A Warren native helps make a family's dream home a reality on the next episode of ''Extreme Makeover Home Edition.''
The episode, which will be broadcast at 8 p.m. today on ABC-TV, focuses on a home built in Lincolnton, N.C., for the Friday family. Devonda and James Friday have been foster parents to more than 30 children, and they adopted one of those foster children and his four siblings in 2011. In their old home, they were forced to turn the carport of their small ranch-style house into two makeshift bedrooms to accommodate the additions to their family.
The construction of their new home by ''Extreme Makeover'' was coordinated by Bellamy Homes, a Charlotte, N.C., building company owned by Frank Hereda and Wade Miller. Hereda, 36, was born in Warren and lived here until his parents, Dan and Dianna (DiCenso) Hereda, moved to Indiana when he was about 10 years old.
''Wade and I are big into charity,'' Hereda said. ''We do other things in the Charlotte area, and that's what drew us to it. Just the size of this and the opportunity to give back in such a large way.''
Bellamy Homes first approached the producers of ''Extreme Home Makeover'' at an international builders convention about three years ago.
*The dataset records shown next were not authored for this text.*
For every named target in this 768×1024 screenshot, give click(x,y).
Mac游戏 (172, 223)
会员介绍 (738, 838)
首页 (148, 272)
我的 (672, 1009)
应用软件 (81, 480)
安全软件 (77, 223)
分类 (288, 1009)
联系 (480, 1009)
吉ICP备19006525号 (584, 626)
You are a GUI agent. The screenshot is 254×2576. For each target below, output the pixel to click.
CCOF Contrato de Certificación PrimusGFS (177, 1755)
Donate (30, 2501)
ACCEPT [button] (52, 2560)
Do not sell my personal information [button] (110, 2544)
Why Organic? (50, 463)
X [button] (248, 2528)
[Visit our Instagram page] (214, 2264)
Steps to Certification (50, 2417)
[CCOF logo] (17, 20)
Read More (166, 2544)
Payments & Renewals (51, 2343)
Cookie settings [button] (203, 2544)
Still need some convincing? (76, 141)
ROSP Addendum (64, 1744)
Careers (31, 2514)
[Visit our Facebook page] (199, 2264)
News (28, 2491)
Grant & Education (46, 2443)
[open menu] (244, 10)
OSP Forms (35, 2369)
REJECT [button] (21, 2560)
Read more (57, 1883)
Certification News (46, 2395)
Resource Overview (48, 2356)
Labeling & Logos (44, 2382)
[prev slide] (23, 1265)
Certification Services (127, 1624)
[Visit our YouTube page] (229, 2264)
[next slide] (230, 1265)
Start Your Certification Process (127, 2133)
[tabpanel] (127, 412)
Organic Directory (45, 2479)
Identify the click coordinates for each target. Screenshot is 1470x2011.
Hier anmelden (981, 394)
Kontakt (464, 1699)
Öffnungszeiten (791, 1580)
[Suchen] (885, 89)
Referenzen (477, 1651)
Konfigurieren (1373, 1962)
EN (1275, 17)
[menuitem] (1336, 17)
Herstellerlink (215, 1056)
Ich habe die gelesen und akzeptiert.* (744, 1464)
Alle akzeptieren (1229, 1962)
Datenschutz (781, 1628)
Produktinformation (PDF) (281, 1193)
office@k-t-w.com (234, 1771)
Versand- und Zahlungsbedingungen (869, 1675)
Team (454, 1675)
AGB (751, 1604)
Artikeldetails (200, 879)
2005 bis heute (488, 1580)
They didn't hear anything the first year, but they approached the producers the following year at the convention, and they still had the business card on file.
For most of 2011, they were in touch with the television show, Hereda said, but they weren't allowed to tell anyone. In late October 2011, they got confirmation of a North Carolina project and only had about four weeks to coordinate everything before the work was started in December 2011.
In four days with the help of thousands of volunteers, a 3,900-square-foot home was built for the Fridays.
''The biggest challenge was getting everyone organized in such a short period of time, especially during the holiday season,'' Hereda said.
He's proud of the home they were able to give the family, but they also raised enough money to guarantee the family's eight children full-ride scholarships to Belmont Abbey College in North Carolina.
''Adults are set in what they're going to do in life, but you can make a difference with children,'' he said. ''The ripple effect is huge on that.''
When Hereda was visiting his parents, who now live in Hudson, over Thanksgiving, he brought a DVD with excerpts of his interview and other raw footage from the episode. Rosemarie DiCenso, his grandmother who still lives in Warren, said it was amazing getting to watch the excerpts, and she is looking forward to watching the full episode with her grandson.